親愛なる国際反核法律家協会(IALANA)のボードメンバーおよびIALANA関係者の皆さん。何点かの新情報を報告いたします。本稿(1)の終わりでも触れるように、この度のオスロ会合から生じている戦略的な諸問題について特別な注意が向けられなければなりません。
(1) 私は、2013年3月4日から5日にノルウェー政府主催で開催された核兵器の人道的影響に関する国際会議(オスロ会議)と、これにあわせ、オスロで同月2日から3日に開催された核兵器廃絶国際キャンペーン(ICAN)の市民社会フォーラムの両会合に参加しました。市民社会フォーラムには、アラン・ウェアー(Alyn Ware)、山田寿則ら日本反核法律家協会(JALANA)の代表団、ジャッキー・カバソ(Jackie Cabasso)らが出席しました。

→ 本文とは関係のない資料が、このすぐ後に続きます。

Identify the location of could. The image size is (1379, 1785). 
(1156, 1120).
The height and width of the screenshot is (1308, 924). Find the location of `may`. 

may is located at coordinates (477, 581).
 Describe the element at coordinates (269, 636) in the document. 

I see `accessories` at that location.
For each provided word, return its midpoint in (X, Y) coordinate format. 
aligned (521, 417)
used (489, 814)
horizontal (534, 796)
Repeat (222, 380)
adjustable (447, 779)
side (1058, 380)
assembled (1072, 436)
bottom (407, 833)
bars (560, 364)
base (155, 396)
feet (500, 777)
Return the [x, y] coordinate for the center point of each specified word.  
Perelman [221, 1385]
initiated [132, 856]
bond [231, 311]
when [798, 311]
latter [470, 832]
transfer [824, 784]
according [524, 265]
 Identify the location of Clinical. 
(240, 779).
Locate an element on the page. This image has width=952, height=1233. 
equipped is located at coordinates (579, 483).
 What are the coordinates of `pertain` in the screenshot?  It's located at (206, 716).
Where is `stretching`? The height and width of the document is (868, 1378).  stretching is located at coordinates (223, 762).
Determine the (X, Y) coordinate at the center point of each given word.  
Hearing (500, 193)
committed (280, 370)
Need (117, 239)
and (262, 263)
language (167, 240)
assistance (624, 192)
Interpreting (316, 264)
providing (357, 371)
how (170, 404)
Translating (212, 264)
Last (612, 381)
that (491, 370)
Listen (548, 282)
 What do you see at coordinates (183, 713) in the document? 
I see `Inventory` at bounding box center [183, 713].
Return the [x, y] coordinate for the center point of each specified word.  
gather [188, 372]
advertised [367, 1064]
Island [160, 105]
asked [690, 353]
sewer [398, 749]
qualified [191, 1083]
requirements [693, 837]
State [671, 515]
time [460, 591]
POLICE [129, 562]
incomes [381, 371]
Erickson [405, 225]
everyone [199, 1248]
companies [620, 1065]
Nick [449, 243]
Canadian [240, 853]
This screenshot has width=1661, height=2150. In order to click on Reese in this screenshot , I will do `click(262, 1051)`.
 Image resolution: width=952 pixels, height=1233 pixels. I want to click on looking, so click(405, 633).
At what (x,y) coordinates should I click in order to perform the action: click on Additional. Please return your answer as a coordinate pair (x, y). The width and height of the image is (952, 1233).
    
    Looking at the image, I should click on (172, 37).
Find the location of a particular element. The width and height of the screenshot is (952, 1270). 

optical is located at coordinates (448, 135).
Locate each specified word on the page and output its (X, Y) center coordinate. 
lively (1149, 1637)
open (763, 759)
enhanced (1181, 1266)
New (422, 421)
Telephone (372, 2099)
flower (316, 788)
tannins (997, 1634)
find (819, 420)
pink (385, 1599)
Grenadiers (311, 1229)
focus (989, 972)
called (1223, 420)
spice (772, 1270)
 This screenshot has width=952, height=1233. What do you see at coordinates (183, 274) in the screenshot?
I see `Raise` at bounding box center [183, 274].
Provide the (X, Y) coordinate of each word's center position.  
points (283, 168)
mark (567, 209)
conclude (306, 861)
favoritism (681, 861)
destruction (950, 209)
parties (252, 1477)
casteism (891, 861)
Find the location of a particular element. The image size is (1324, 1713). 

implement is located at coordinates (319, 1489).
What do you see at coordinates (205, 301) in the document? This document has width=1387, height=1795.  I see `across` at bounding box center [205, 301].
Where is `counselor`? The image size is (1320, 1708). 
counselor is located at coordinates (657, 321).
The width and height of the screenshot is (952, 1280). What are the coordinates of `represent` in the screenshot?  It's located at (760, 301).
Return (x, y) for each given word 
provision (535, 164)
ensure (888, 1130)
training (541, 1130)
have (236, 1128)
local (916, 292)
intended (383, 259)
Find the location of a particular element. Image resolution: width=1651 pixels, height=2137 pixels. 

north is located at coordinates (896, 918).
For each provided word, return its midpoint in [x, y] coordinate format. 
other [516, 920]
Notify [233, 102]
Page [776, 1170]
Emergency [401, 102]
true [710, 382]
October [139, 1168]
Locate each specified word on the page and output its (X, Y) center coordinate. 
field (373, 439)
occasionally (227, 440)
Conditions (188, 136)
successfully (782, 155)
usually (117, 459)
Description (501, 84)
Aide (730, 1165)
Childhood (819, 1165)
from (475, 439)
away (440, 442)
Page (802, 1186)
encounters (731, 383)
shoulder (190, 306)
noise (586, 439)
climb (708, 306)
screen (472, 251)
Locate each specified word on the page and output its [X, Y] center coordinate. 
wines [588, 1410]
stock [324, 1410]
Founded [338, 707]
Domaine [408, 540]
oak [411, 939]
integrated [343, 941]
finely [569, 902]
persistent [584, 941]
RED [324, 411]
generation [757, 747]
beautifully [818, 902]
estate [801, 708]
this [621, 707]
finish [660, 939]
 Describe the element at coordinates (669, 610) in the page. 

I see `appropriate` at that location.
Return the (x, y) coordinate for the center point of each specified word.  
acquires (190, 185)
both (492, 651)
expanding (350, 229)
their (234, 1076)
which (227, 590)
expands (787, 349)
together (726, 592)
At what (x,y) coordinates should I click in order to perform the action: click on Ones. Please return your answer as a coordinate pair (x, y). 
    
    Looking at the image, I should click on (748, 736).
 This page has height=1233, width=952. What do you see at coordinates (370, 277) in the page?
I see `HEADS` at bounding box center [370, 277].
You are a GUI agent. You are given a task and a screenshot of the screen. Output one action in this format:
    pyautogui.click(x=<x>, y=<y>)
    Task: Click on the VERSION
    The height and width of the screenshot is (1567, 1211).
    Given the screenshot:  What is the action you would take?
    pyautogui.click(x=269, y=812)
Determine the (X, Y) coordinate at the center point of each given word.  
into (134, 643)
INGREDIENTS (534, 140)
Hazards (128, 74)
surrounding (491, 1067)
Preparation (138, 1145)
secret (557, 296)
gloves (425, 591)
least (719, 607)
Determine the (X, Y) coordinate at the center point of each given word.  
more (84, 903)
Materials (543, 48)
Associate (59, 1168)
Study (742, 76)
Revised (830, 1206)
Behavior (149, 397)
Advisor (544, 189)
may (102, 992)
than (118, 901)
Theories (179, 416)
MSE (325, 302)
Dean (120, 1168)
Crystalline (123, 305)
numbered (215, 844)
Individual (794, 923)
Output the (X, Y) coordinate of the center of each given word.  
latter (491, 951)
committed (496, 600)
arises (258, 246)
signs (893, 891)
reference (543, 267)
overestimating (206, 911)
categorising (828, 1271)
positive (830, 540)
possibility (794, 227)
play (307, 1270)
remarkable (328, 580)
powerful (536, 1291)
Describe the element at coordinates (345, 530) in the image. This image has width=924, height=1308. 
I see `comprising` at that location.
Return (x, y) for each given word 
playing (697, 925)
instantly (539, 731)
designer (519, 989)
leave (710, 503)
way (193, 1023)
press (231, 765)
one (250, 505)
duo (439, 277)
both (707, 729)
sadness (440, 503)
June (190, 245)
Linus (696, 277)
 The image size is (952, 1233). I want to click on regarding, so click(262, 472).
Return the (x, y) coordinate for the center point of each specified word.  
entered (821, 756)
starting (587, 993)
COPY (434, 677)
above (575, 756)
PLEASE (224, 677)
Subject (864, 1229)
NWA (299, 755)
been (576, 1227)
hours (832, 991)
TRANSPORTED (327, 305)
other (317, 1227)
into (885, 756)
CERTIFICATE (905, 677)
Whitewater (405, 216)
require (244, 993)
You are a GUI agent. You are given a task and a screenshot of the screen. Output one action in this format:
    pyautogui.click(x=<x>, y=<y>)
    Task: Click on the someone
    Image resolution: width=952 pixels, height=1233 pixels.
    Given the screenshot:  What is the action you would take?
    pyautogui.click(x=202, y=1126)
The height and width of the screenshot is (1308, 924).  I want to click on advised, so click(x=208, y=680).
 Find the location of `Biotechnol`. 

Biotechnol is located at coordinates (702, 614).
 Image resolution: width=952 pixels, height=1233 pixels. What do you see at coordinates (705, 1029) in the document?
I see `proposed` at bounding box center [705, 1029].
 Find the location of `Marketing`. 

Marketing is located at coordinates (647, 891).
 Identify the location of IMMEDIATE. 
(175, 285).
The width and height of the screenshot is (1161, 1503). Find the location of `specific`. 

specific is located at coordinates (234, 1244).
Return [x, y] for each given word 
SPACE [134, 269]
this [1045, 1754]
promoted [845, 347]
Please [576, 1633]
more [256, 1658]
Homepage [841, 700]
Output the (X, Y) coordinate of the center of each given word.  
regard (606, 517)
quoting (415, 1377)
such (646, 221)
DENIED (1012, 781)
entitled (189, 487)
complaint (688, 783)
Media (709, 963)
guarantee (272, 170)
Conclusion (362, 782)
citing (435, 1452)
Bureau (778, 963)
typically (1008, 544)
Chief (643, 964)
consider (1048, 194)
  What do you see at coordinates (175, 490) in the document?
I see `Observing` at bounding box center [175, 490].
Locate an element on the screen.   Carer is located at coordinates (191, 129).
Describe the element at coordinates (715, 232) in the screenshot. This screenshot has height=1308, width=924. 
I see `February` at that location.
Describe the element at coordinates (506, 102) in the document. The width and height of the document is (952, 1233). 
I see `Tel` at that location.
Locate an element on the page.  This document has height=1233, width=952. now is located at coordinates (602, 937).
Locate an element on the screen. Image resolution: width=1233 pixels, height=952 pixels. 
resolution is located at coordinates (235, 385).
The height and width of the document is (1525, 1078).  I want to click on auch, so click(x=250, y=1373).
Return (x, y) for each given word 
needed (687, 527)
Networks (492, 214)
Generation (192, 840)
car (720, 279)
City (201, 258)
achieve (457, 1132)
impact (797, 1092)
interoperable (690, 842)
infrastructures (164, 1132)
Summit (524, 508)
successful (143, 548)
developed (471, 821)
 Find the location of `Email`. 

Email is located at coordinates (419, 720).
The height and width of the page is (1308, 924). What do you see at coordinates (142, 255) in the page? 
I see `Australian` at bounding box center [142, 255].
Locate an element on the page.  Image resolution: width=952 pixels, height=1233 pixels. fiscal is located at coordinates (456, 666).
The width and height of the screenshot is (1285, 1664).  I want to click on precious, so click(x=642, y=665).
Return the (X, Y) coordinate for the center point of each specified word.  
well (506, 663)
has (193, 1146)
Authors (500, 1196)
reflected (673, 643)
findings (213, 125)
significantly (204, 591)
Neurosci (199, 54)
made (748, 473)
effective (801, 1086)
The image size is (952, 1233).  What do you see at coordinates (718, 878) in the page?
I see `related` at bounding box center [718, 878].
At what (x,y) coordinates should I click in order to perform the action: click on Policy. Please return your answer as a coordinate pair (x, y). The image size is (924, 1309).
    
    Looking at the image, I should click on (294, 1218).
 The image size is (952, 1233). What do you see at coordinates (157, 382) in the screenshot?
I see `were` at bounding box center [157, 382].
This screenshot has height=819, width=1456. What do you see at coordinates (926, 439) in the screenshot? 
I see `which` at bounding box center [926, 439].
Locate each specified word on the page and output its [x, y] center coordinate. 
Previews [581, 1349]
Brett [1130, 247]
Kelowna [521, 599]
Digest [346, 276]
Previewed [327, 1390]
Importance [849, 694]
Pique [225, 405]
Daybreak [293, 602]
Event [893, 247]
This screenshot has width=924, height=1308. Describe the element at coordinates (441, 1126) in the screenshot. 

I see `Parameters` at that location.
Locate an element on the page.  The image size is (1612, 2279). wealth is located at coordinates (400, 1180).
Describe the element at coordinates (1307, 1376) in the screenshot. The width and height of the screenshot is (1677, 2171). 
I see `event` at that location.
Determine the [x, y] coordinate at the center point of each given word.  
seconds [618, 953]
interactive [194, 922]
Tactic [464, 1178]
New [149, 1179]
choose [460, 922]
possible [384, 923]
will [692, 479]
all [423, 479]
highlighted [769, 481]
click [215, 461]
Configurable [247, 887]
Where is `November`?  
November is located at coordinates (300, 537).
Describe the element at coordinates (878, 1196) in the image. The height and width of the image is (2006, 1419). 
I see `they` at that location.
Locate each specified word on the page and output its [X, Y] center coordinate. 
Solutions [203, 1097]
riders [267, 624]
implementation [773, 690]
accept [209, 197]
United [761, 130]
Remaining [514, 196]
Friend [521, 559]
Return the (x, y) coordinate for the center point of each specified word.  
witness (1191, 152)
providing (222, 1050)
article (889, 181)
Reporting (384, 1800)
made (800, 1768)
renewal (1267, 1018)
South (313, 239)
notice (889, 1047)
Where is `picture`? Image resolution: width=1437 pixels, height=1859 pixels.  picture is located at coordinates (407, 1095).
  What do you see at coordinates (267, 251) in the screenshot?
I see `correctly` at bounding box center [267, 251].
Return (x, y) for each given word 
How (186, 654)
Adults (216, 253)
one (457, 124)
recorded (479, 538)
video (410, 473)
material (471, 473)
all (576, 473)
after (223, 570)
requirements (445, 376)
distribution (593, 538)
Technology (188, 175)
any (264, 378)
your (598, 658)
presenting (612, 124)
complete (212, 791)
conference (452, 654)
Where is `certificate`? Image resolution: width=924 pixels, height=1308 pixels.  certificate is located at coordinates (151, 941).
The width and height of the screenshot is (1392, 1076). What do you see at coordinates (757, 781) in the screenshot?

核政策法律家委員会(LCNP)とIALANAはICANの構成団体なのですが、これまで中心的な関与やリーダーシップを担ってはきませんでした。私は、同月7日のICANのキャンペーンナーの会合にも参加してICANの動向をより深く理解することができました。
政府間会合であるオスロ会議では、127か国の国家代表たちが、核爆発の影響のありのままの評価、そしてその影響により、人道的な援助が提供不可能になるという事実を知ることになりました。会議では、国連機関である国連開発計画(UNDP)の国連人道問題調整事務所(UN OCHA)が都市部で核爆発が生じた際の生存者、すなわち、爆発、熱、放射線や火災旋風などの現象により直ちに死亡に至らなかった数十万ないし数百万の生存者への国際援助が十分には程遠いものになるであろうことを初めて確認しました。また、ノルウェー、ルーマニアなどの諸国からの報告者や国際赤十字の関係者らは、化学物質、生物物質や放射性物質の放出を含む事故への対処を計画しているし、核爆発の事態が生じたとしても最善を尽くすものであるが、これは、地震や洪水などの現象で想定される生存者への援助能力を超えるものになるだろうと説明しました(訳注①)。複数の核爆発には、国内機関と国際機関とをあわせても完全に対処することはできないと思われます。
さらに、気候学の専門家は、都市部での数十発、あるいはそれ以上の核弾頭爆発を含む核の応酬が生じた際には、煤煙の循環が引き起こされることで地球冷却が生じることになり、大規模な飢饉につながる農業生産力の低下が発生すると説明しました。これらの情報は、会議に参加した外交官らにとって新鮮で、かつ衝撃的なものでしたが、彼らは注意深く耳を傾け、核兵器を世界から廃絶することを求める誓いを新たにしたのです。閉会前に、メキシコが出来るだけ早期にオスロ会議のフォーローアップ会議をメキシコで開催すると発表しました(おそらくは今年の後半頃になるでしょうか)。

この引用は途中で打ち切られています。